Two years of pandemic living has changed the nature of online shopping from a luxury to a necessity for many Americans. According to a study released by Adobe, e-commerce sales are projected to land upwards of $930 billion this year (compared to $813B in 2020, and $573B in 2019), with projections of over $1 trillion for 2022.
More online shopping means more opportunities for criminals to develop ways to dupe unwitting consumers with scams and identity theft.
Criminals are getting good at faking out online shoppers and creating havoc. We are learning how the pandemic has shifted the ways online criminals work. It is not just that various online shopping websites are being affected.
Impersonations are on the rise. The tricks and legit look of the scams have the smartest of us falling for them.
Watch for These Top Consumer Brands Targeted for Impersonation Scams
According to the Better Business Bureau, there were 46,575 scams reported since 2020. The average financial hit for victims is $115.
That may seem low on the surface, but considering the fact that millennials are now as likely to fall victim as seniors 65+, the volume and sophistication of the scammers make online shopping more dangerous than ever.
The reported scams went up sharply simply because the amount of online shopping rose so dramatically. We all could guess it would be more, and now the facts prove it seeing that 43% more time was spent online during the pandemic and 57.1% purchased online because of the pandemic.
E-commerce experts don’t think this is a blip but a consumer shift. Those same analysts see online shopping headed toward a record $1 trillion in 2022. That means we all need to be more vigilant about scammers.
TIPS LEARNED DURING THE PANDEMIC TO AVOID ONLINE SCAMMERS
- Knowing how scams target is half the battle. Stay up on the most recent techniques and the schemes they are using. If you are unsure of the shopping site, Google the name and the word ‘scam’.
- Avoid clicking unsolicited offers in email, text and social media
- Don’t shop anywhere unless secure. The web address will begin with “https“… that “s” means secure
- Avoid oversharing in social media that scammers can use to target you
- Don’t fall for fake product reviews. Use sites like FakeSpot.com that grade the truthfulness of Amazon reviews.
That’s not Pfizer sending you a vaccine survey.
COVID-19 vaccine survey scams are circulating that involve trying to get information out of you. Watch out for fake surveys disguised as a pharmaceutical survey or review about vaccines that ask you to reveal personal information such as your address, name, social security number etc.

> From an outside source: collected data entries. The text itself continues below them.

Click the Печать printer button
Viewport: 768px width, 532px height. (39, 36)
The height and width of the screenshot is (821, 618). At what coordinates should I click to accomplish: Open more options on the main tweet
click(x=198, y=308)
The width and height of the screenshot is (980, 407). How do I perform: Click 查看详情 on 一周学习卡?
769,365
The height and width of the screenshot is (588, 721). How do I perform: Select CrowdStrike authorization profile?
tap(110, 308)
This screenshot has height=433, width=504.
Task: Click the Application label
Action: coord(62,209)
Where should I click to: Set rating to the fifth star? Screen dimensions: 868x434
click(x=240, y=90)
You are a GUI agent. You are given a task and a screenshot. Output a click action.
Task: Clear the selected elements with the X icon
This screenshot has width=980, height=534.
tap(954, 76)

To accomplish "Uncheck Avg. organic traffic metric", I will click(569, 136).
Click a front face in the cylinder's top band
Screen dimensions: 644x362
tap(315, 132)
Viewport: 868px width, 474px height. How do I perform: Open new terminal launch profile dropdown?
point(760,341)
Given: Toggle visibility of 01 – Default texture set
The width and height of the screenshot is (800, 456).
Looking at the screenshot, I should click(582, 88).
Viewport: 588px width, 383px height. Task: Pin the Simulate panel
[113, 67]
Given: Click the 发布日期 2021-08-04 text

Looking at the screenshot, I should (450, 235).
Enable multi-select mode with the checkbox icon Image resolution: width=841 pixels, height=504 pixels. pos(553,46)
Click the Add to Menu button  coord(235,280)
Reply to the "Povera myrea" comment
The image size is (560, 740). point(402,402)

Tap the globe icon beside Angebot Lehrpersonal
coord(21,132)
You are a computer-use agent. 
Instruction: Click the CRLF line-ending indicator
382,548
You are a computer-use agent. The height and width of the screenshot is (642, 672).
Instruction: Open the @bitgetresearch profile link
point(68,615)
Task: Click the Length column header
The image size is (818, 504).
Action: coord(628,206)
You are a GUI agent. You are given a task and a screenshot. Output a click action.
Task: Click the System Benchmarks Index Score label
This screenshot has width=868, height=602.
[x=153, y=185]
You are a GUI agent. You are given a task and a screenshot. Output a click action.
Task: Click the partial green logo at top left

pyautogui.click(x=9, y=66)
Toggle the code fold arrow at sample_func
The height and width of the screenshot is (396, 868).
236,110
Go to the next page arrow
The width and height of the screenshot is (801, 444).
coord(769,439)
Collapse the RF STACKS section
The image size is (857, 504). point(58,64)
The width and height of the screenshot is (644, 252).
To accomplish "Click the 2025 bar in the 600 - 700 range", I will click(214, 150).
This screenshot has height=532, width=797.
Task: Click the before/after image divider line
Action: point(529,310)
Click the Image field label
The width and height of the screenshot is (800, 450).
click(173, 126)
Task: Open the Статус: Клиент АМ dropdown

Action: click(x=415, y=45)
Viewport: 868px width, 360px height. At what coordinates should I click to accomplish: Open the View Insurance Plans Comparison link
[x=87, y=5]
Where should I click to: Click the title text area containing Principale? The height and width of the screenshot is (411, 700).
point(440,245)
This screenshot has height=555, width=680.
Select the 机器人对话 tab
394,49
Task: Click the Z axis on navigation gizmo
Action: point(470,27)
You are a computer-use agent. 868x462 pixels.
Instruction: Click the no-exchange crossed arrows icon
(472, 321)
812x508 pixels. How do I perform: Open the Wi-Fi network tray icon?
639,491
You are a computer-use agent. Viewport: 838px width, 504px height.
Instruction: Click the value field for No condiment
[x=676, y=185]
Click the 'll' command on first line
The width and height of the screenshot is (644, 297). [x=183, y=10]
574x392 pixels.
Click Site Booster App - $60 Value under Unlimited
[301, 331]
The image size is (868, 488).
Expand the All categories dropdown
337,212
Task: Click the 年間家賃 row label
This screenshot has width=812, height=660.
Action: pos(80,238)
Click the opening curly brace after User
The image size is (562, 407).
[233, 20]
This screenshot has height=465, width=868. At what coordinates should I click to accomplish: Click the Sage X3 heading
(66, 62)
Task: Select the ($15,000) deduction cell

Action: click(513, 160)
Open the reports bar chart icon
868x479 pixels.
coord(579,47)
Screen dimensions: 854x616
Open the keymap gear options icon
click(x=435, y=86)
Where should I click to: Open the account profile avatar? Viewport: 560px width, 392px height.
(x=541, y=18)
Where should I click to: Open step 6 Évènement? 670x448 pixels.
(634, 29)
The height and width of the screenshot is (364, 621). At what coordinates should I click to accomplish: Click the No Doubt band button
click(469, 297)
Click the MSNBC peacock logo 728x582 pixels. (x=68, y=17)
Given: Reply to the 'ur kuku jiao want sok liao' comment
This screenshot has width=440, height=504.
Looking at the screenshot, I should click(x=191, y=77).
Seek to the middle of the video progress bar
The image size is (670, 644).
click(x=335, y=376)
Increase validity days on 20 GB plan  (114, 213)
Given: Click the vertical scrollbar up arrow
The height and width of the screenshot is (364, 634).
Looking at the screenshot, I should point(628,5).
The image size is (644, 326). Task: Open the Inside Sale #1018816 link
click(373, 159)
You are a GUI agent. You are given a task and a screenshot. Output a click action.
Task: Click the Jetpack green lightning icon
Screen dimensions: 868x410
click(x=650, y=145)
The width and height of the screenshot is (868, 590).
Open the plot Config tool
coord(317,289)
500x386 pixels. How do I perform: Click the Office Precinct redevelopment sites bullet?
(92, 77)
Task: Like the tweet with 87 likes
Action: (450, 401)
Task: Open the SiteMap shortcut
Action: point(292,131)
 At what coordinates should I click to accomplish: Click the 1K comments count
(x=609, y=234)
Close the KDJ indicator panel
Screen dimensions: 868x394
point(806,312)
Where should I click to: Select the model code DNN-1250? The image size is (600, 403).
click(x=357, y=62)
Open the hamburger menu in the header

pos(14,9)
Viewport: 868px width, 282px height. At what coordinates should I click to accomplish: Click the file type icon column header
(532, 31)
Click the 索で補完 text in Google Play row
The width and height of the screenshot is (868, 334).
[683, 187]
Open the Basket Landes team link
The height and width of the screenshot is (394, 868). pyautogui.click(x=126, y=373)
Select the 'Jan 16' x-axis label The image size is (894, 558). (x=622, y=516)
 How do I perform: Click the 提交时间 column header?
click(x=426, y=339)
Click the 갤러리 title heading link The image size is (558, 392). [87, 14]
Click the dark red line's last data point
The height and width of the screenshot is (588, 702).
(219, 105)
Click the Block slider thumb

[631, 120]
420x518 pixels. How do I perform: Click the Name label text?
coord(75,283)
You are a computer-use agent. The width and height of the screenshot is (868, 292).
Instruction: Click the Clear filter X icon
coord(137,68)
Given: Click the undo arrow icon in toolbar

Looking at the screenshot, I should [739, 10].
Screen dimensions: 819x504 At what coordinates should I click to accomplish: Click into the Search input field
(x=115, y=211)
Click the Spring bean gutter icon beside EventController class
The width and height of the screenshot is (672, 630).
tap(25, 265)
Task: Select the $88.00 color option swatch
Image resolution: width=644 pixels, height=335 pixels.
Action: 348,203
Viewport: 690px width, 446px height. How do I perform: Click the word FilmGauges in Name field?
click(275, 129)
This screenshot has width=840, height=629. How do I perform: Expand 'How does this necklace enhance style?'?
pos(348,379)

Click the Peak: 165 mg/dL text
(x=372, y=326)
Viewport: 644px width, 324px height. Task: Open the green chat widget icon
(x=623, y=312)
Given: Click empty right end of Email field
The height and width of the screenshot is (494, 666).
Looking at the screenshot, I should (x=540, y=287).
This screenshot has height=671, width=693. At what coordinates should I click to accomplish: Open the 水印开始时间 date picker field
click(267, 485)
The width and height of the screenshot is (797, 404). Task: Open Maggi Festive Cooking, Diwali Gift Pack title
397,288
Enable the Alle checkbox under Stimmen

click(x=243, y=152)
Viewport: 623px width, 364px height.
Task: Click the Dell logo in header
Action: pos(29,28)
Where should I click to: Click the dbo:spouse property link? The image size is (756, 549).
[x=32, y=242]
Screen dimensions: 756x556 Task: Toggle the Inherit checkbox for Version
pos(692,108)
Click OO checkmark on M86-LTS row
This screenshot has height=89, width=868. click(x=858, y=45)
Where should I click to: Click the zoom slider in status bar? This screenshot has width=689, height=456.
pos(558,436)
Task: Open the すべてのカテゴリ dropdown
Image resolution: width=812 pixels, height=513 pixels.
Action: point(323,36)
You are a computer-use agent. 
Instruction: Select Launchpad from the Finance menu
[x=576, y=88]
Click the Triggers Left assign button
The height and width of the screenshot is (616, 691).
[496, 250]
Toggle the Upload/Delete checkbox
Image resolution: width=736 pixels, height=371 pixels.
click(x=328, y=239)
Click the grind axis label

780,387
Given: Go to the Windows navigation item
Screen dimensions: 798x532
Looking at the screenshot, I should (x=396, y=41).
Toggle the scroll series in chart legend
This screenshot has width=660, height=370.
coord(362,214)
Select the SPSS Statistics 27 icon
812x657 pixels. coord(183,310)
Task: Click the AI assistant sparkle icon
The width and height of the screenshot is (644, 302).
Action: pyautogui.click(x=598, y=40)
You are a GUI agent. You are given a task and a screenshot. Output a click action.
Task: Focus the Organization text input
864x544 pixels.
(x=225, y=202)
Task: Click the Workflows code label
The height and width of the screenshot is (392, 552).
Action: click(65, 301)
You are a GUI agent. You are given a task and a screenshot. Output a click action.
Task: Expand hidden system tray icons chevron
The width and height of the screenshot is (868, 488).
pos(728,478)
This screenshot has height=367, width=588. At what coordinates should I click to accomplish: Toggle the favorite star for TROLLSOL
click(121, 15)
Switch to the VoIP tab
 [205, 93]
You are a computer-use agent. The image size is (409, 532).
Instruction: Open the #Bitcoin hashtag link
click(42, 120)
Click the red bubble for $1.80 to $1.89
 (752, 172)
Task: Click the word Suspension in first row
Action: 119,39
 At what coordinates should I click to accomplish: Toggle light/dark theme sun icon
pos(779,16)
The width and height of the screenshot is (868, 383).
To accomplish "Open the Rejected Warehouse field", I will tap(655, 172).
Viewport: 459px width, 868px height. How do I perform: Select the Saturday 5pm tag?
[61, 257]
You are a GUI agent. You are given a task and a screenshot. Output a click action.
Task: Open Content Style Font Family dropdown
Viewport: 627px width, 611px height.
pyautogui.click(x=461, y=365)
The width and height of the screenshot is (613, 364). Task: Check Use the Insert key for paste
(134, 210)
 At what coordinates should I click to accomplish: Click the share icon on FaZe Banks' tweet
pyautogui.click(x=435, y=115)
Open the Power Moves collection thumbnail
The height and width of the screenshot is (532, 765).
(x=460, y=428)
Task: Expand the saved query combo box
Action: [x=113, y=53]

It’s more than likely a scam trying to edge away at your privacy by harvesting your data to use against you or sell to another crook. Currently, we are not aware of any legit surveys from vaccine makers other than a vaccine safety program from the CDC called CDC V-Safe. More on this here:
How to Spot a Scam from Legit-looking Email
Don’t click the address, but instead hover over the sender’s email address so that the complete address is revealed.
Most scams look like the real deal, but have something slightly off in the email address such as a made-up name that includes the legit company name, letters could be swapped that the eye doesn’t notice at first glance, or another word could be added to the email address.
To be a real CyberGuy detective, copy the email address and paste into a Google search.
Share these tips with friends and family.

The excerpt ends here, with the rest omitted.